◆ WHAT IS REQUIRED: Please return every line of the records that contains the word "Given".

◆ RECORDS FOR THIS TASK:
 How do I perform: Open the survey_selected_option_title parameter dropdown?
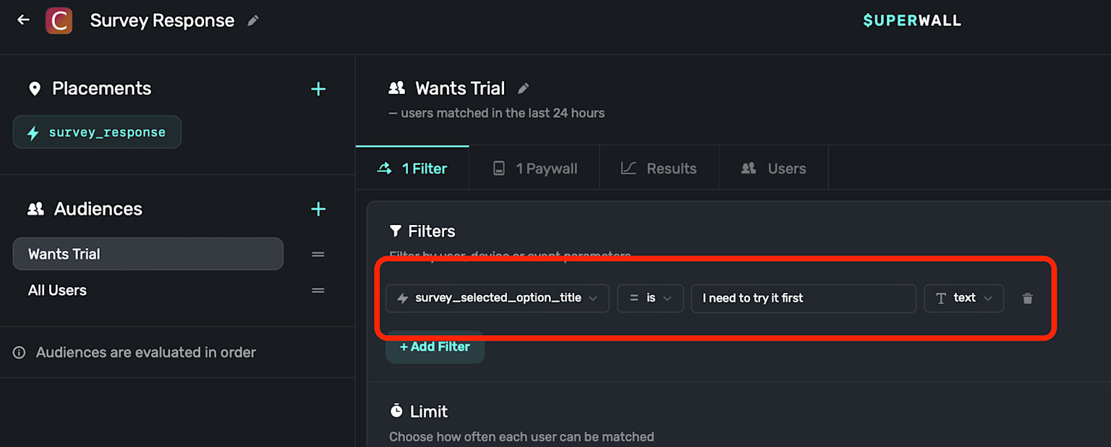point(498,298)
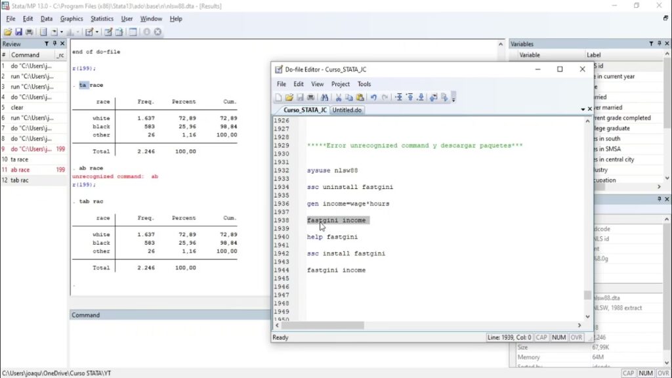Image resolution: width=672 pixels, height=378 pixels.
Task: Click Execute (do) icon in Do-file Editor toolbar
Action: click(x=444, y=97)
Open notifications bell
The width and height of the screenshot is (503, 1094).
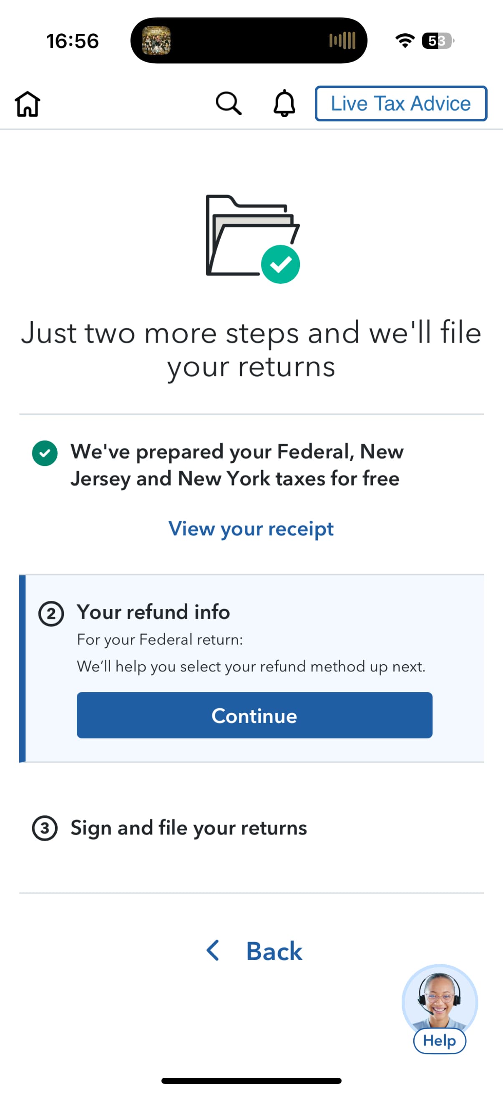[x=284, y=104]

--

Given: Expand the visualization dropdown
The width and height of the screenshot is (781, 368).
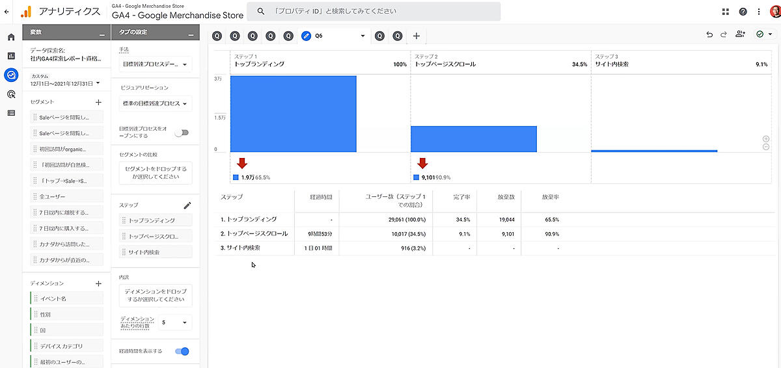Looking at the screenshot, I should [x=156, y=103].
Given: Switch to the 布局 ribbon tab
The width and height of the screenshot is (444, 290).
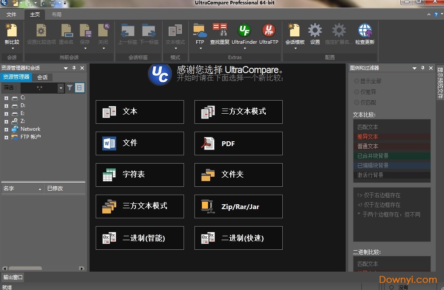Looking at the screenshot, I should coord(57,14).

==

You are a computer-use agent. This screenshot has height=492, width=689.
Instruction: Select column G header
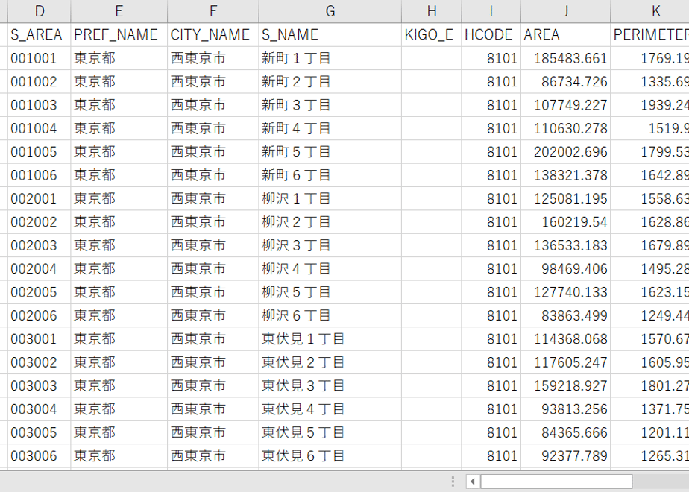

◆ REPLY TO THE EXERCISE:
Given: Expand the visualization dropdown
Given: Switch to the 布局 ribbon tab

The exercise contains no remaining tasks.